Albrecht Boeselager, the Grand Chancellor, claims his dismissal was in “violation” of the Knights’ constitution, a claim that the Grand Master, Matthew Festing, strongly denies.
His dismissal has led senior members of the Order to accuse Festing of causing a constitutional crisis which can only be resolved with a specially arranged summit or an investigation by the Holy See.
A letter sent to Festing from the Procurator of the Grand Priory of Bohemia, a branch of the Knights based in Prague, says there would be “catastrophic repercussions” if the Grand Master was in breach of the Order’s rules. The letter, seen by The Tablet, goes on to argue that the dismissal of Boeselager “may well damage the order significantly” and calls for an “Extraordinary Chapter General” meeting in order to resolve the problem.
The 11th century order was founded at the time of the crusades when they were defenders of the Holy Land; today the Knights operate a global charitable network and as a sovereign entity have diplomatic relations with 102 countries, enjoying observer status at the United Nations.
Boeselager, a highly respected member of the Order, held the position of Foreign Minister and Interior Minister equivalent and previously had been heavily involved in the Knight’s charity work.
Speaking to The Tablet today the Grand Master, who is only the second Englishman to hold the post, said the dismissal was now a “matter between the Holy See and the Order”.
Explaining that the situation was “rather fluid at the moment”, he strongly denied claims that he had acted unconstitutionally.
The sacking of Boeselager has now involved Cardinal Raymond Burke, the Patron of the Order and the point of contact between the Knights and the Holy See. The arch-conservative was moved by Pope Francis to the largely ceremonial role from leading the Church’s supreme court.
It is not known what role, if any, the cardinal may have played in Boeselager’s sacking, but in an email sent to friends in the Order following his dismissal he said he was being accused of being “a liberal Catholic unwilling to accept the teaching of the Church”.
Sources inside the Order say his dismissal was over a row about condoms being distributed in Africa while Boeselager was in charge of the Order’s charitable work. But Festing said this issue had been resolved three years ago and the outgoing Grand Chancellor said the allegation that he does not accept Church teaching is “untrue and unjust”.

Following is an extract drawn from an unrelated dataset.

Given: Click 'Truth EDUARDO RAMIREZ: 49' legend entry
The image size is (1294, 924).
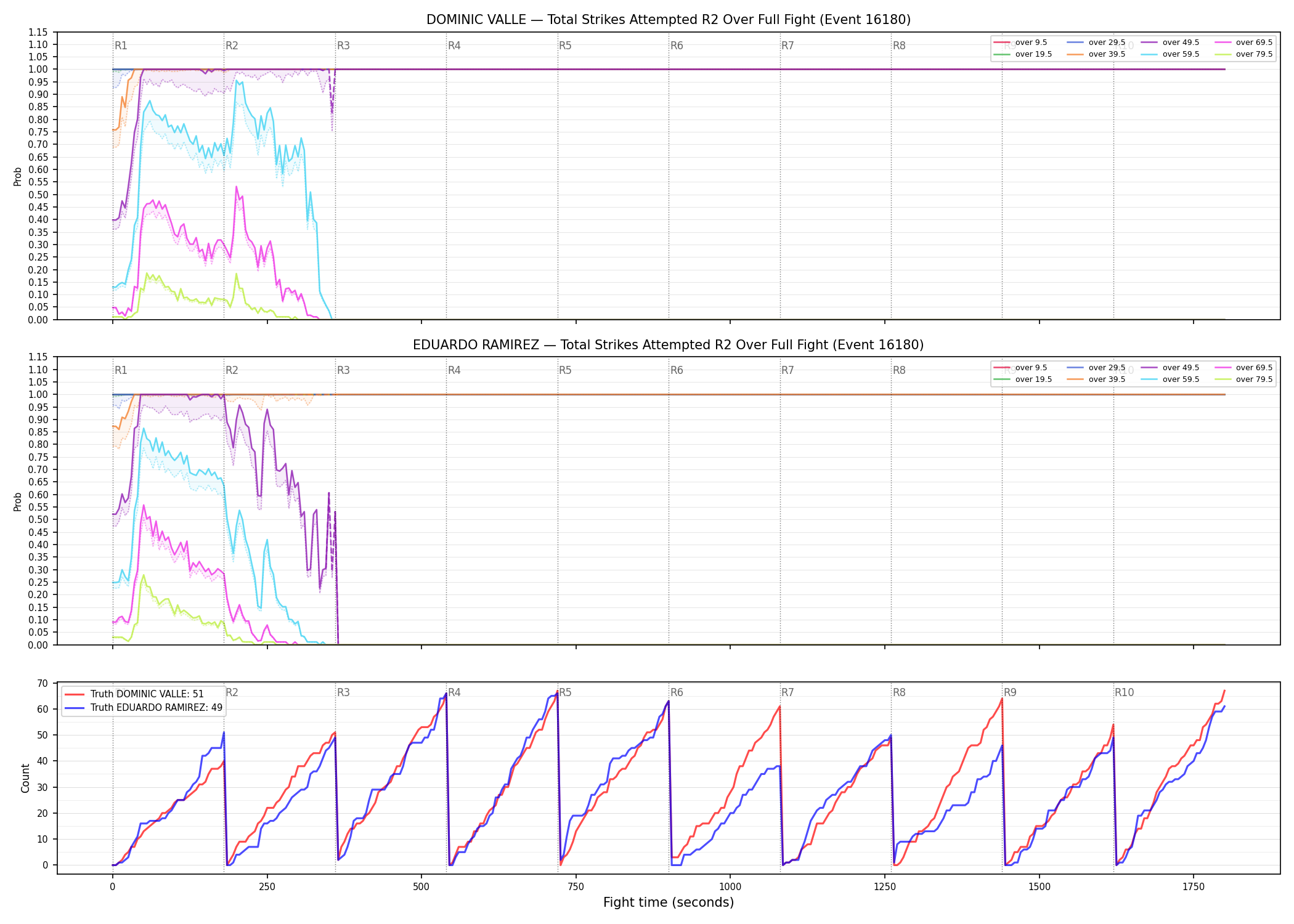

“I have given my life to the Order, and through this to the Church, and I have always clearly affirmed that I am faithful to the Church and its teaching,” Boeselager wrote in an email on Thursday, which has been seen by The Tablet.
The Order of Malta operates charitable work in 120 countries across the world employing tens of thousands of medical professionals and volunteers. It is a lay order made up of knights, dames and associated members but the most senior knights are quasi-monastic and celibate and known as “Fra”, an abbreviation of frater, meaning brother in latin.
The Grand Master, referred to as “His Most Eminent Highness”, is elected for life and has the rank of a cardinal (he cannot vote in a conclave, however).